Das Grundgesetz lässt – seinerzeit als besserer Gegenentwurf zum „Sozialismus“ offen formuliert und damit nicht vordergründig als bürgerlich-kapitalistische Verfassung erkennbar – paradoxerweise demokratischen Sozialismus zu. Denn im Mittelpunkt steht, auf dem Papier, die Würde des Menschen. Das Grundgesetz gewährleistet das Recht auf Opposition und Meinungsfreiheit, und noch konnte mit Verweis auf die Menschenwürde und die Ewigkeitsklausel partiell dem Umbau zum präventiven Sicherheitsstaat das eine oder andere Mal ein Riegel vorgeschoben werden. Das Grundgesetz garantiert den Sozialstaat, wenn auch etwas substanzlos und frei zur Interpretation durch Gerichte. Diese machen davon auch heftig Gebrauch, und so steht trotz der Menschenwürde einem Asylbewerber weniger Geld zur Verfügung als einem Hartz-IV-Empfänger. Bei beiden ist das soziokulturelle Existenzminimum nicht gesichert, und das, obwohl die Würde des Menschen und das Sozialstaatsgebot im Grundgesetz verankert sind. Im Grundgesetz findet sich Artikel 14, nach dem der Gebrauch des Eigentums auch dem Allgemeinwohl dienen soll. Unter bestimmten Bedingungen sind gar Enteignungen erlaubt. Der Artikel 15 regelt die Vergesellschaftung. Welch Dorn im Auge diese Bestimmungen konservativen und liberalen Politikern sind, hat sich in den vergangenen Monaten gezeigt. Trotz Finanzkrise wurde nur sehr zögerlich an diese Bestimmungen gedacht. Und diese Schlüsselbestimmungen stehen auch immer wieder auf der Agenda konservativer und liberaler Politiker, wenn es um Veränderungen des Grundgesetzes geht. Das Grundgesetz würde jedoch einer seiner wichtigsten Bestimmungen beraubt, würden diese Regelungen fallen.

Das Grundgesetz ist gut, aber noch nicht gut genug. Es muss ergänzt und präzisiert werden – um Elemente direkter Demokratie, um die Wiederherstellung des Asylrechtes und um genauere Ausformulierungen des Sozialstaatsgebotes. Dies ist vordringlicher als eine Debatte um eine neue Verfassung. Die Chance dazu wurde mit arroganter Borniertheit westdeutscher Parteien 1990 vertan.

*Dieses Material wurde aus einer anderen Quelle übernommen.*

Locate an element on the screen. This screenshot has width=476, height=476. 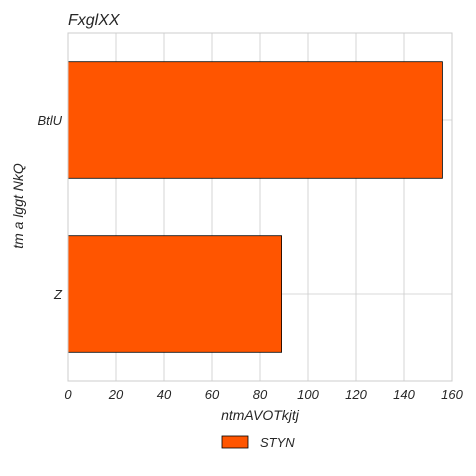
x-axis-label: ntmAVOTkjtj is located at coordinates (260, 415).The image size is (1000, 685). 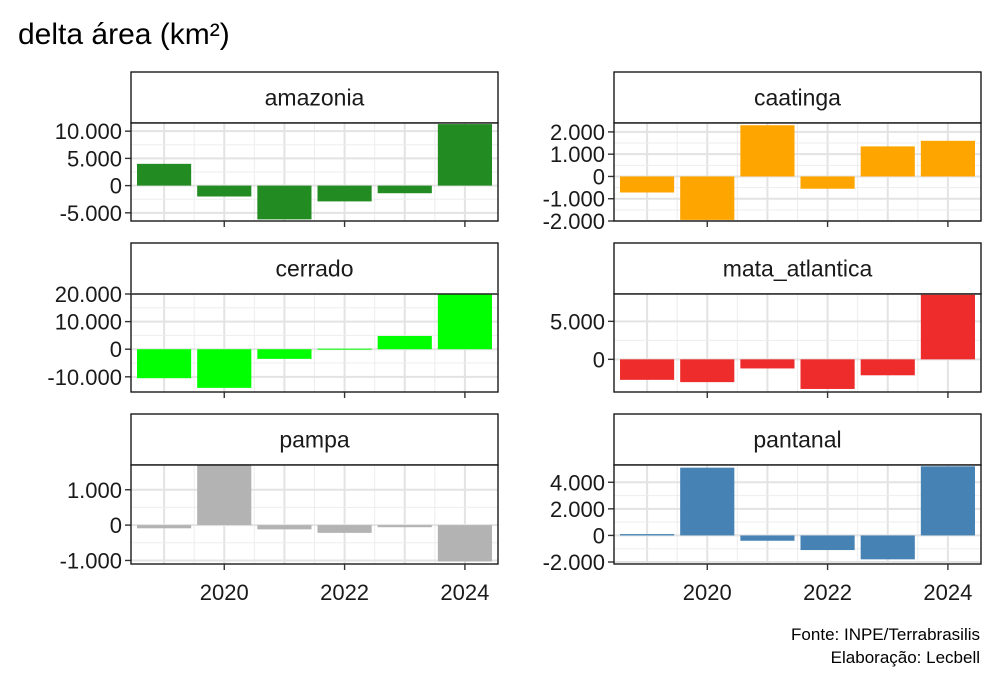 What do you see at coordinates (888, 162) in the screenshot?
I see `bar-caatinga-2023` at bounding box center [888, 162].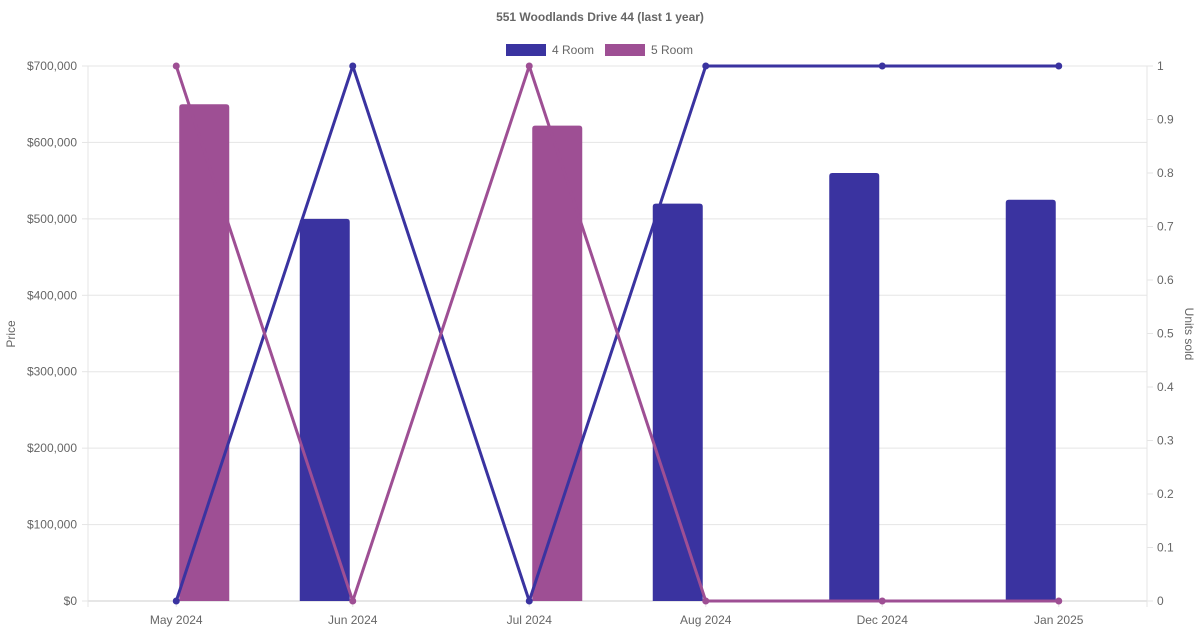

Eine neuerliche Verfassungsdebatte läuft Gefahr, ein Dokument zu produzieren, von dem nicht klar ist, ob es besser als das Grundgesetz ist oder nicht eher wichtiger Errungenschaften des Grundgesetzes beraubt wäre. Ostdeutsche leben seit 20 Jahren mit dem Grundgesetz, sie können schlecht als aktueller Anlass herhalten, das Grundgesetz zu ändern. Das Grundgesetz ist noch nicht reif für die Rente, es wartet eher darauf, endlich umgesetzt zu werden.

Die Autorin ist stellvertretende Parteivorsitzende der Linken.